■ **Exercise**: What is needed is an exact copy of all the records, written out in full.

:: Provided material ::

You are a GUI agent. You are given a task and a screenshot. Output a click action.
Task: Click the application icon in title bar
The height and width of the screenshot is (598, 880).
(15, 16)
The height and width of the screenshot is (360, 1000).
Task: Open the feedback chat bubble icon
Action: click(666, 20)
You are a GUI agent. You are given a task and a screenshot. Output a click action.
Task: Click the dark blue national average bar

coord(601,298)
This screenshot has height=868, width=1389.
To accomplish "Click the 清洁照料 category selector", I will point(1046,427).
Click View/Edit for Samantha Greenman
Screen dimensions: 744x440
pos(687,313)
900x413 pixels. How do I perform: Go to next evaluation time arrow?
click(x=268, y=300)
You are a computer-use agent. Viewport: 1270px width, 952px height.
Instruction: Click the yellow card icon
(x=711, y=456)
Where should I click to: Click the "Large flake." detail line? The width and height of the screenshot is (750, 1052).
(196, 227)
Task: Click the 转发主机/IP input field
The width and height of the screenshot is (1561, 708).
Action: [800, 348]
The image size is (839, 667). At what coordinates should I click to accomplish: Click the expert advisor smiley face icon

:::

■ **Your solution**:
You are a GUI agent. You are given a task and a screenshot. Output a click action.
Task: Click the application icon in title bar
The height and width of the screenshot is (598, 880).
(15, 16)
The height and width of the screenshot is (360, 1000).
Task: Open the feedback chat bubble icon
Action: click(666, 20)
You are a GUI agent. You are given a task and a screenshot. Output a click action.
Task: Click the dark blue national average bar

coord(601,298)
This screenshot has height=868, width=1389.
To accomplish "Click the 清洁照料 category selector", I will point(1046,427).
Click View/Edit for Samantha Greenman
Screen dimensions: 744x440
pos(687,313)
900x413 pixels. How do I perform: Go to next evaluation time arrow?
click(x=268, y=300)
You are a computer-use agent. Viewport: 1270px width, 952px height.
Instruction: Click the yellow card icon
(x=711, y=456)
Where should I click to: Click the "Large flake." detail line? The width and height of the screenshot is (750, 1052).
(196, 227)
Task: Click the 转发主机/IP input field
The width and height of the screenshot is (1561, 708).
Action: [800, 348]
The image size is (839, 667). At what coordinates should I click to accomplish: Click the expert advisor smiley face icon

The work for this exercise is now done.